A third of PyPi software packages contains flaw to execute code when downloaded

Python programming code is seen on a computer screen. — Checkmarx published research Friday showing that approximately one-third of software packages from the Python Package Index (PyPi) are vulnerable to a design feature that allows an attacker execute code. (Image credit: traffic_analyzer via Getty)

Approximately one-third of software packages from the Python Package Index (PyPi) are vulnerable to a design feature that allows an attacker to automatically execute code when downloaded on a computer.

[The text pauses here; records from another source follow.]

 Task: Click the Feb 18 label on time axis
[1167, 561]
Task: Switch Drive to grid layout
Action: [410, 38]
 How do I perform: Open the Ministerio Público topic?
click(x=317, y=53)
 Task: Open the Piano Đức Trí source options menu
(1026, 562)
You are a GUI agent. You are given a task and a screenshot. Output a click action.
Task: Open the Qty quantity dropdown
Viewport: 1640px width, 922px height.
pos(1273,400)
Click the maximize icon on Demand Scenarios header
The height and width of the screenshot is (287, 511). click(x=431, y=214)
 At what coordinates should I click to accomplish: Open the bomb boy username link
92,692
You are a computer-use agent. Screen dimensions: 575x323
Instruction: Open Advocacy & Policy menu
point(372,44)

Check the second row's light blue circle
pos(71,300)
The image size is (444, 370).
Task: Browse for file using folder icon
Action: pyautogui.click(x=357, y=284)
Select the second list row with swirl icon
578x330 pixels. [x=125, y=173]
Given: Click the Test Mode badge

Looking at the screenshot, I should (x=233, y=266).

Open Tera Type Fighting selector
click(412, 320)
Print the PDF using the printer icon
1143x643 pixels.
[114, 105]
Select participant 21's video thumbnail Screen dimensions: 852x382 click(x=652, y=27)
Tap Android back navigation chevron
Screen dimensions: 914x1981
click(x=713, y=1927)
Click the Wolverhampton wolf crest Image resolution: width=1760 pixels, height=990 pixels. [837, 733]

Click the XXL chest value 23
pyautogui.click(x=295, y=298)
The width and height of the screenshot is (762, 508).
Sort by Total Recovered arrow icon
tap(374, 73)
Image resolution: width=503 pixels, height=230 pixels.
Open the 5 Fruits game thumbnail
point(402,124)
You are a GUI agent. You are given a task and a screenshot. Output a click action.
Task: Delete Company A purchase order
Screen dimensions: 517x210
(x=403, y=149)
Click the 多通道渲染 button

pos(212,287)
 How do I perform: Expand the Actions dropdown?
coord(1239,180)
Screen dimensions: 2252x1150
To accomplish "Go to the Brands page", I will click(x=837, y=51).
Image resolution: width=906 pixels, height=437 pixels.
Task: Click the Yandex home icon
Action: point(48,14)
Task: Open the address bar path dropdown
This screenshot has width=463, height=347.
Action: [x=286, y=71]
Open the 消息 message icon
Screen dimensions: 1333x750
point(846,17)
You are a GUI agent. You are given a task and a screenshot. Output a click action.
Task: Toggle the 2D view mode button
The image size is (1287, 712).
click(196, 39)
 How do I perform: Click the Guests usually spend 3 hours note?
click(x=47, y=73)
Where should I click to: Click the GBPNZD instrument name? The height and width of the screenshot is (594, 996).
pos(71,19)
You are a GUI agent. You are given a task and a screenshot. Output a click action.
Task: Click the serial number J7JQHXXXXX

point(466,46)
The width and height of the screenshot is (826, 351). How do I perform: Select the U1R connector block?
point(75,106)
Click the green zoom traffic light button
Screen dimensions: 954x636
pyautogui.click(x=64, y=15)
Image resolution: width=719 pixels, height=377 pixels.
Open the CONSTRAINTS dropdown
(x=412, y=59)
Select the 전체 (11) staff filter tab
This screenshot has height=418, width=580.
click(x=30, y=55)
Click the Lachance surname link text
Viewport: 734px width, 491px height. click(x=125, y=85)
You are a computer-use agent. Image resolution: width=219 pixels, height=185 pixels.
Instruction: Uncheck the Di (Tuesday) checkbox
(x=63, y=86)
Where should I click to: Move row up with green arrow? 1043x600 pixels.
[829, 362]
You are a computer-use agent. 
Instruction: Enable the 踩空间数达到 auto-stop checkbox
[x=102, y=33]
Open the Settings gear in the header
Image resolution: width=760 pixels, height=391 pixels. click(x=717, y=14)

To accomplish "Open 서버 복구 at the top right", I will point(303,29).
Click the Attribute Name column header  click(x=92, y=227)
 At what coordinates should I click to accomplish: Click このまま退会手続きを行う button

The findings, discovered by Checkmarx and published Friday, underscore how open source software repositories like PyPi are increasingly being targeted and leveraged by malicious actors. The company said that “a large number of the malicious packages we are finding in the wild use this feature of code execution upon installation to achieve higher infection rates.”

According to Tzachi Zorenshtain, head of supply chain security at Checkmarx, when developers install a software package from repositories like PyPi, most understand there’s also a risk of installing any malicious code that goes with it.

“When we actually examined the behavior and looked for new attack vectors, we discovered that if you download a malicious package — just download it — it will automatically run on your computer,” he told SC Media in an interview from Israel. “So we tried to understand why, because for us the word download doesn’t necessarily mean that the code will automatically run.”

But for PyPi, it does. The commands required for both processes run a script, called pip, executes another file called setup.py, that is designed to provide a data structure for the package manager to understand how to handle the package. That script and process is also composed of Python code that runs automatically, meaning an attacker can insert and execute that malicious code on the device of anyone who downloads it.

In fact, this specific vulnerability was called out as far back as 2014 on GitHub, but hasn’t been directly addressed because the flaw is more a feature of how software is frequently downloaded and installed from the repository than a bug and cannot be directly patched.

“It's an unfortunate fact of the Python packaging ecosystem that anything related to packaging always involves arbitrary code execution (referring to setup.py),” one GitHub user wrote in July 2014.

In recent years, PyPi has introduced a new wheel (.whl) file type that removes the need to run the setup.py command altogether, but for compatibility reasons they still allow contributors to choose their preferred format. That means that many packages on PyPi — up to a third, according to Checkmarx — still use the vulnerable tar.gz format, and obviously malicious actors would intentionally choose the older format in order to spread their malicious code.

There are other workarounds, such as downloading the package through your browser, that can avoid using the setup.py process altogether. Beyond that, Zorenshtain expects the vulnerability to be exploited in packages using the older file format for years to come.

“What is most alarming for us is this isn’t a vulnerability that’s going to be fixed easily,” said Zorenshtain, later adding “If we magically changed all the formats and everything is resubmitted and filed to the new format, then it would be easy to remove this behavior. We understand that this behavior will probably be with us for a little while, so at least [building] awareness is what was important to us.”

A request for comment and questions sent to the Python Software Foundation, which manages PyPi as a free community resource, were not returned at press time.